S&P U.S. warning — late and welcome
James Saft is a Reuters columnist. The opinions expressed are his own.
Standard & Poor’s decision to put the U.S. on warning that it may lose its AAA debt rating is both deliciously absurd and genuinely earthshaking.
Absurd because S&P are some of the people who missed the real estate bubble and mortgage bond implosion; and earthshaking because not only has the U.S. never held less than a AAA rating, much less been put on threat of downgrade, it thoroughly deserves the warning.
Standard & Poor’s cited the risks of a lack of a credible plan to reduce the national debt and said the move flags a one-in-three chance of a downgrade over the coming two years.
The ratings agency said there was a material risk policymakers won’t come to a meaningful and plausible budget agreement by the 2012 elections, leaving the U.S. weaker than its AAA-rated peers.
Beyond the risk of a lack of political will to tame the budget, S&P also raised the fiscal threats coming from the financial sector, which it now puts as higher than before 2008. So much for financial reform, then. Net external debt, a measure of U.S. dependence on foreign creditors, is now at 300 percent of current account receipts, among the highest of any sovereign, much less those that consider a AAA rating to be something akin to a birthright.
What is both said and not said in S&P’s analysis is the fact that it is only the U.S.’s exorbitant privilege as the main global reserve currency that even allows it to have strayed this far without already being downgraded. If Canada was in an analogous position to the U.S. it would have long ago been kicked out of the AAA lounge, in much the same way that if I behaved like Charlie Sheen I would be homeless.
This is perhaps why the threatened downgrade is so hard to digest; the U.S. and its supposedly risk-free Treasuries are at the heart of all global finance, and a system in which people will have to find alternatives, both as investments and yardsticks, is difficult to imagine.
That something is difficult to imagine, however, does not mean that it won’t come to pass, only that if it only partly comes to pass the impact will be big. Firstly, if the U.S. loses its AAA rating it could prove to be the turning point in a loss of confidence that starts a debilitating move out of not only Treasuries but dollar assets. After all, the U.S. won’t default on debts which it can erase with the flick of the switch on the printing press, but it may well inflate its way to making dollar holdings very bad investments.
Secondly, the lack of alternatives means that a move out of Treasuries, if it ever came, would be hugely distorting for the rest of the world’s debt ecosystem. There simply aren’t enough “safe” alternatives.

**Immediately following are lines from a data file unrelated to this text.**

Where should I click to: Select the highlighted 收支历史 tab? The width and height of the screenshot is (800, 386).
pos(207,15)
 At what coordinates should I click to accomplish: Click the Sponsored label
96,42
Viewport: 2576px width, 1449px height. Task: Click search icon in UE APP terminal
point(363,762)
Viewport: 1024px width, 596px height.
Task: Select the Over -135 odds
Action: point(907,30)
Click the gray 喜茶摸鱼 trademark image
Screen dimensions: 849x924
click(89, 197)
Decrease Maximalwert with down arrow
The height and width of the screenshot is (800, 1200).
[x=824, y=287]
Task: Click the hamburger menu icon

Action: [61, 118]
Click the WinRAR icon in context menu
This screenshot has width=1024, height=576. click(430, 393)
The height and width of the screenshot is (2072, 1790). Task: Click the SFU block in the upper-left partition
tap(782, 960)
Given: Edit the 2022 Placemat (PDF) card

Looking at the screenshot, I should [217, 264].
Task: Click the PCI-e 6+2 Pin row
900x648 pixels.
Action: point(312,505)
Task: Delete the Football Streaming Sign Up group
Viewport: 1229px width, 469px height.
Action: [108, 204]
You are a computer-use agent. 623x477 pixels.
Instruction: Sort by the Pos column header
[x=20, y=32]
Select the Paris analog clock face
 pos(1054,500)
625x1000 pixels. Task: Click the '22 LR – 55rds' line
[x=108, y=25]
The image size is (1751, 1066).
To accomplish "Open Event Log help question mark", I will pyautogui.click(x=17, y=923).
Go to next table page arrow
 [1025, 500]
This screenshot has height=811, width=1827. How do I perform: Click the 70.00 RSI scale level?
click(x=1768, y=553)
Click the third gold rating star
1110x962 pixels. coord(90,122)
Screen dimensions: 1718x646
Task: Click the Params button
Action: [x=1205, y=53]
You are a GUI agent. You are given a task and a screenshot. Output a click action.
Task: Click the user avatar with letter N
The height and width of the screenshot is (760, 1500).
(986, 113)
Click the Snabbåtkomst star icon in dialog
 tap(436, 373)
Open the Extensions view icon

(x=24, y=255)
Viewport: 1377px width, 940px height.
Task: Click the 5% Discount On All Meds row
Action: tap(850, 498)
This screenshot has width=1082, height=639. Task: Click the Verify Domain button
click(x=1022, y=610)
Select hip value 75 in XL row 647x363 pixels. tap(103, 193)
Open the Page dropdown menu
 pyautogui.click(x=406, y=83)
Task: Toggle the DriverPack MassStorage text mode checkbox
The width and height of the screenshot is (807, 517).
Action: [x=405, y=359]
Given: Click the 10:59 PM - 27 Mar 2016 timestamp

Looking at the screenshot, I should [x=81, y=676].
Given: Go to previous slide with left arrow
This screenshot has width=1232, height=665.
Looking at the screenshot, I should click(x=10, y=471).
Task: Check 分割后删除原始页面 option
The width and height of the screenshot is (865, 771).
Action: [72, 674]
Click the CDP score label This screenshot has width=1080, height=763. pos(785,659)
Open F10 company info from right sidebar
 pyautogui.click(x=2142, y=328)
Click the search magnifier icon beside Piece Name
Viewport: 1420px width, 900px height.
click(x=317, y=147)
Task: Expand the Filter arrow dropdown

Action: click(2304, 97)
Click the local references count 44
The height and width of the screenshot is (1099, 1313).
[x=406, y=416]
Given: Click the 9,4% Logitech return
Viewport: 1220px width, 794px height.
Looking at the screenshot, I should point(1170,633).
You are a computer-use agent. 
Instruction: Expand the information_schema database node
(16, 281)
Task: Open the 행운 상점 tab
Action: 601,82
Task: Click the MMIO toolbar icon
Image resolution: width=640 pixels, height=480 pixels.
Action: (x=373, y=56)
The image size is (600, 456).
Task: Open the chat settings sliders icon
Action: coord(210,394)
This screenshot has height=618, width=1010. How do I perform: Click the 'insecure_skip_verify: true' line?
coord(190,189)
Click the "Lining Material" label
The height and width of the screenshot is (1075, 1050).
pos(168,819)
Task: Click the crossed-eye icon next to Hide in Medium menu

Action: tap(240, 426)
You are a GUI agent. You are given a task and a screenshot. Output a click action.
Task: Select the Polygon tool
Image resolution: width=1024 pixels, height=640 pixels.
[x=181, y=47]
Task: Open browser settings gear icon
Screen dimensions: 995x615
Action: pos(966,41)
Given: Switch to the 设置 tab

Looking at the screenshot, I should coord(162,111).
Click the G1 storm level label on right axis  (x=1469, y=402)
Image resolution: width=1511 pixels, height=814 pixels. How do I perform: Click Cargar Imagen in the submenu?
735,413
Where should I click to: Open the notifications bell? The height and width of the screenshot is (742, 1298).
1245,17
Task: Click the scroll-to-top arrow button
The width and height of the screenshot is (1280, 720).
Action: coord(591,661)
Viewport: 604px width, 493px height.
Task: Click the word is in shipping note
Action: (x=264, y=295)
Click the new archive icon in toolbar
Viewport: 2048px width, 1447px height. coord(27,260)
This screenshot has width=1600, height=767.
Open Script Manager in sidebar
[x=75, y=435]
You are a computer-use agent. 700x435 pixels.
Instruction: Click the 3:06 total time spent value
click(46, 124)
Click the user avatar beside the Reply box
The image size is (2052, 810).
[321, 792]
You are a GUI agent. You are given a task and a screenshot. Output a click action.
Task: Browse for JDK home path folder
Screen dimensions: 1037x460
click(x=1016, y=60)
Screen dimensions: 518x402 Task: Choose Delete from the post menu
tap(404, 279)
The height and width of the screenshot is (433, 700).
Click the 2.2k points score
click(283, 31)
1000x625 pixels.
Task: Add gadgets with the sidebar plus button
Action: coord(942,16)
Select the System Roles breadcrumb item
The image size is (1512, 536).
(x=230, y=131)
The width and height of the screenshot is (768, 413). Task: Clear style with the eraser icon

One argument advanced for why we shouldn’t care about the threatened downgrade is S&P’s (and other ratings agencies’) track record of being spectacularly wrong, first in various emerging market sovereign crises and then during the housing bubble.
I’d argue the opposite; ratings agencies have a reputation of being timid and late, and are also beholden to government-granted status as Nationally Recognized Statistical Ratings Organizations for much of their business. That one of them steps up and threatens the U.S.’s rating is a sign that cannot be ignored.
There is also the argument, notably espoused by Richard Koo of Nomura Securities, that ratings agencies have failed to understand the role of public debt during a balance sheet recession, one characterized by mass paying down of debt by the household and business sectors at the same time.
Koo argues that this paying down of debt by definition makes cash available to finance public debt and spending, which are needed lest the economy, like Japan’s, languish.
I worry that this assumption — that the savings raised during deleveraging makes a government financing crisis unlikely — worked better for Japan than it will for the U.S. While neither economy is closed, U.S. investors are a whole lot more likely to sell out of Treasuries than were the Japanese of the past 15 years. This is even before we come to the high U.S. reliance on foreign financing.
The best, and perhaps the most likely, outcome is that the U.S. enjoys a long, slow slide from being everyone’s favorite debt issuer and owner of the main reserve currency to something a whole lot less. After all, being free to borrow cheaply and almost without limit has hardly been an unalloyed blessing. This implies losing the AAA-rating, but maybe only for long enough to teach itself and the rest of the world not to be so dependent upon it.
The transition from a unipolar financial world to something with more checks and balances will be painful, but in the end beneficial.
(At the time of publication James Saft did not own any direct investments in securities mentioned in this article. He may be an owner indirectly as an investor in a fund.)